Stated task: Please express the entries from the beginning through the line containing "Action: click(436, 97)", inclusive, as a two-column CSV with columns "instruction" and "target", one row per entry. Put each field in quotes and replace line breaks with spaces.

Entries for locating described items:

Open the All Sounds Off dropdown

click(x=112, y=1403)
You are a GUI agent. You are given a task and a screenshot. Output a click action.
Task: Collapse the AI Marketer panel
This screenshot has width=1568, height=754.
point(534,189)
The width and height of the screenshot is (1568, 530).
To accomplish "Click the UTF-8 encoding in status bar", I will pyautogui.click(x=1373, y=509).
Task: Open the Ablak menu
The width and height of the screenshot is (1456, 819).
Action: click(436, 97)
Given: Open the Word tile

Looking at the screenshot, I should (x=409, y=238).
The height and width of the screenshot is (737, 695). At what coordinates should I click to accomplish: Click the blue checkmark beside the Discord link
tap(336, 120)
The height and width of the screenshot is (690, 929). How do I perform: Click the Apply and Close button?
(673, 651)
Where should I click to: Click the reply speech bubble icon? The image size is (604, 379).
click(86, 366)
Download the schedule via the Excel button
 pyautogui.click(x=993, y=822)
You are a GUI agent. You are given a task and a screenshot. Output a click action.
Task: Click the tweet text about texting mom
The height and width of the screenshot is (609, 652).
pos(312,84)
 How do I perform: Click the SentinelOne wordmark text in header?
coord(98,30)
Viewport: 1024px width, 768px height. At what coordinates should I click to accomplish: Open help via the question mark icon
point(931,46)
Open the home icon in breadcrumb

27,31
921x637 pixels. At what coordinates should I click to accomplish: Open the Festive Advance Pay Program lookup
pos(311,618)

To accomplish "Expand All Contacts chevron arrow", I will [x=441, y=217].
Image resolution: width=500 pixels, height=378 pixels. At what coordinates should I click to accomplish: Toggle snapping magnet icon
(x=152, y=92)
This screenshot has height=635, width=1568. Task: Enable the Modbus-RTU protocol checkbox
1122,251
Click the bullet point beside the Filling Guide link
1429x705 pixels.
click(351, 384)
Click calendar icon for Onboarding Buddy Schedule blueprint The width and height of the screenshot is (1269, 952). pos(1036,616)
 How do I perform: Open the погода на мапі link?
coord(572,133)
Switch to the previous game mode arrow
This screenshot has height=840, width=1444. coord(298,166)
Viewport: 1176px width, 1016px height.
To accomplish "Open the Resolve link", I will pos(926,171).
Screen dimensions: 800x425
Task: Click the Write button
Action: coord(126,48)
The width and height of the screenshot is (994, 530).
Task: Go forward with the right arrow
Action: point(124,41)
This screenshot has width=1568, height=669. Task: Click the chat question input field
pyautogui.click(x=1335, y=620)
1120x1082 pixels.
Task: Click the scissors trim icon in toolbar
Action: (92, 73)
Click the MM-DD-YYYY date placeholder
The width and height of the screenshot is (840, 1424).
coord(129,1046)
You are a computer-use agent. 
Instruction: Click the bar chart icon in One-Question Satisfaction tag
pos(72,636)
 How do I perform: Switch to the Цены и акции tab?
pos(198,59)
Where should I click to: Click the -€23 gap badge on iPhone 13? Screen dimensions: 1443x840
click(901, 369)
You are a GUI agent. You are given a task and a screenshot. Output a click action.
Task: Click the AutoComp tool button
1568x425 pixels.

Full answer:
instruction,target
"Open the All Sounds Off dropdown","click(x=112, y=1403)"
"You are a GUI agent. You are given a task and a screenshot. Output a click action. Task: Collapse the AI Marketer panel This screenshot has width=1568, height=754.","point(534,189)"
"The width and height of the screenshot is (1568, 530). To accomplish ""Click the UTF-8 encoding in status bar"",","I will pyautogui.click(x=1373, y=509)."
"Task: Open the Ablak menu The width and height of the screenshot is (1456, 819).","Action: click(436, 97)"